In the twenty-first century, the Doctor tries to show his companions Tegan and Turlough the shape of things to come on Earth. Unfortunately, their arrival coincides with a dangerous buildup of nuclear tensions between two unspecified superpowers, and the TARDIS brings them to an underground weapons platform manned by an edgy crew – particularly crewman Maddox, who has a computer interface implanted directly in his brain to allow him to fire the sea base’s nuclear missiles with a single concentrated thought. Maddox, shell-shocked after months of unannounced battle drills, collapses, leaving the base defenseless. But the base isn’t just prone to foreign attack – the repitile Silurians and Sea Devils, both ancient races which roamed the Earth freely before the evolution and rise of man, plan to launch the base’s missiles, plunging Earth into an all-out nuclear war and destroying mankind so reptiles can once again be the masters of their world.
written by Johnny Byrne
directed by Ron Jones
music by Jonathan GibbsCast: Peter Davison (The Doctor), Janet Fielding (Tegan), Mark Strickson (Turlough), Tom Adams (Vorshak), Ingrid Pitt (Solow), Ian McCulloch (Nilson), Nigel Humphreys (Bulic), Martin Neil (Maddox), Tara Ward (Preston), Norman Comer (Icthar), Nitza Saul (Karina), Stuart Blake (Scibus), Vincent Brimble (Tarpok), Christopher Farries (Sauvix), James Coombes (Paroli), Steve Kelly, Chris Wolfe, Jules Walters, Mike Braben, Dave Ould (Sea Devils)
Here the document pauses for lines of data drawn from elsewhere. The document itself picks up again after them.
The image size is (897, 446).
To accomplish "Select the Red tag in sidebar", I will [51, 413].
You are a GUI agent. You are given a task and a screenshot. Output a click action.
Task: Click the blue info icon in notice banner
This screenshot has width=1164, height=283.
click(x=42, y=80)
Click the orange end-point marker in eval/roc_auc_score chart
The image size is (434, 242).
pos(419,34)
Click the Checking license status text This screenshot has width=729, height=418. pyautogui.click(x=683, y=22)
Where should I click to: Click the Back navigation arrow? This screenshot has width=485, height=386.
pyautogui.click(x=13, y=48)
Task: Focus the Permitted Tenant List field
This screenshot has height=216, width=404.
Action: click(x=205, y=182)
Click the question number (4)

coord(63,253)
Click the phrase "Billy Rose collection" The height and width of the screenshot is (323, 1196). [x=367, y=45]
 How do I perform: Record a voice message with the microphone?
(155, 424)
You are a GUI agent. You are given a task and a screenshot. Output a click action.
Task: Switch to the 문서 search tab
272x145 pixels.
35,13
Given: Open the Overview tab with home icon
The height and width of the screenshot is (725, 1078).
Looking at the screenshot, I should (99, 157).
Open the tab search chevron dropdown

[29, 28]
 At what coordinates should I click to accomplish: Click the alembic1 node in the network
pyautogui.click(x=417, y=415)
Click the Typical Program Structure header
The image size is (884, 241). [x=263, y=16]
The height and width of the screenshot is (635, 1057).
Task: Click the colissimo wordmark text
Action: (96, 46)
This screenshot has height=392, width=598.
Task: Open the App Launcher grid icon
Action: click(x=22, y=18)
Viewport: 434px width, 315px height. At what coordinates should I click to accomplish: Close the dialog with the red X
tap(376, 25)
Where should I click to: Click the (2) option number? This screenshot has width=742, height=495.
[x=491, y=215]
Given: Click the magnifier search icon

Broadcast from January 5 through 13, 1984
LogBook entry & review by Earl Green
Review: It’s not a bad storyline, perfectly in keeping with the aims of the Silurians and Sea Devils as previously seen in the episodes Doctor Who and the Silurians (1970) and The Sea Devils (1972), but numerous bizarre plot twists and distractions keep the viewer from focusing on that aspect. Among the strange events in question: at one point, after tripping the sea base’s security systems, the Doctor decides to distract the security search parties by setting the base reactor to melt down (!!). The soundness of the basic premise and the odd deviations of the script lead one to believe that more than one scriptwriter got his fingers into this story. On the plus side, the sets achieve a rare feel of great size, and the costumes are well-made and obviously not cheap (aside from the alien menaces, that is). Jonathan Gibbs contributes an eerily atmospheric synthesized music score that goes a long way in selling the story.
One of this episode’s biggest disappointments is its presentation of the Silurians and Sea Devils. Both had been introduced in the early 70’s Pertwee era as terrifying primal creatures, but here we see them as Guys In Rubber Masks. Gone is the clever and slimy organic technology the Silurians once used, and gone are their distinctive voices, replaced by a sped-up, processed voice treatment that sounds like nothing so much as Alvin and the Chipmunks under the influence of demonic possession. And let’s not even discuss the Myrka creature, supposedly a warlike beast controlled by the Silurians, though in the end it looks more like a refugee from a Sid & Marty Kroft children’s series. And some of the miniature model work is barely up to Gerry Anderson standards. Warriors Of The Deep is an episode into which the viewer must proceed with caution…and perhaps diminished expectations.